Lausanne World Pulse – Dalit Education Centers: Delivering Emancipation and Building Leaders

June 2006

By Joseph D’Souza

Susmita is now one benefactor of this tremendous opportunity for education. Today, thousands of children like her are in schools specifically created for Dalits. These schools are the method by which Dalit emancipation will be delivered in the new generation. They are building tomorrow’s Dalit leaders and are building a hope and a future for the Dalits that never before existed. Already fifty such schools are operating across the nation. The hope is to have a thousand in the next few years. All this is being done under the auspices of the Dalit Freedom Network (DFN). The DFN works in four areas of Dalit emancipation: education, human rights, medical care and economic enterprise. Each component is necessary to end the caste system stigma. 

Dalit Education Centers offer children of all ages and
castes an education. 

Why is an English Education so Important to the Dalits?
For three thousand years, Dalits have been denied access to education by the upper castes. Because they are uneducated, they cannot get jobs reserved for them in the Indian affirmative action/reservation system.

This also means that very rarely do any Dalits get an education in the English language, the language of the ruling elite in India. English education is private and expensive in India. And because Dalits cannot speak English, they have been denied right of entry to the globalization process which is impacting the world. The Dalits have been kept in ignorance, denied their rights and become victims of yet another injustice.

Many argue that India has changed and developed exponentially in the fifty years since independence from British rule. India will likely be another major superpower with its growth in economics, technology, medicine, engineering, bio-technology, nuclear power and sheer population numbers. Surely, these people say, this tremendous growth must have had a trickle-down effect on all parts of society, including those in the lower strata of the culture.

What you need to do.
A. Answer these questions from the article on Dalit Education Centers:
(i) How many Dalit schools are already operating across the nation?
(ii) What are the four areas of Dalit emancipation that the Dalit Freedom Network works in?
(iii) For how long have Dalits been denied access to education by the upper castes?
B. Extend the article on Dalit Education Centers, picking up after its final sentence.

Information shown.

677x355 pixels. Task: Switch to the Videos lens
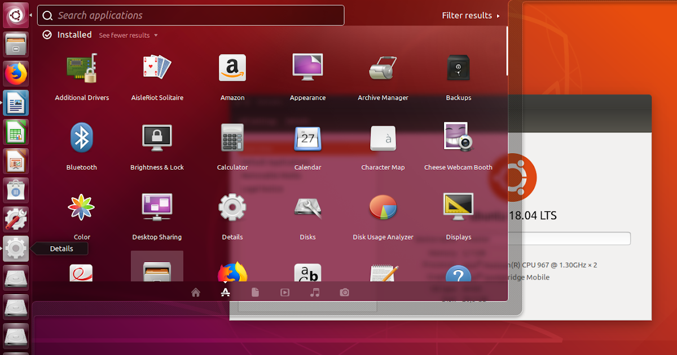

Answers to each task.
A.
(i) Fifty.
(ii) Education, human rights, medical care and economic enterprise.
(iii) Three thousand years.

B.
However, a closer look at India’s movers and shakers is eye-opening. By and large, those in the limelight are the elitist and educated upper caste, many of whom who are also fluent in English. These are the ones who have accessed English education over the last fifty years because they have had the financial capacity. They have also known that English is the language of global economics, medicine and the Internet.

The world sees the apparent commitment on the part of India’s leaders to economic, social and political growth. The deception, though, comes in the fact that India’s Dalits remain in oppression under the upper caste rulers. Access to an English-based world class education for the Dalits will mean the death of upper caste domination. Therefore, the upper castes seek to fool the world into believing that the entire nation is achieving new heights and is growing stronger. National marketing campaigns such as “India Shining” have no realistic bearing on the plight of the nation’s low caste and Dalits. India is not “shining” in the slums, in the villages that still apply extreme segregation or for the children who are bonded in labor to their upper caste landowners. It is estimated that forty to one hundred million children are in child labor in India, the vast majority from the low and oppressed castes.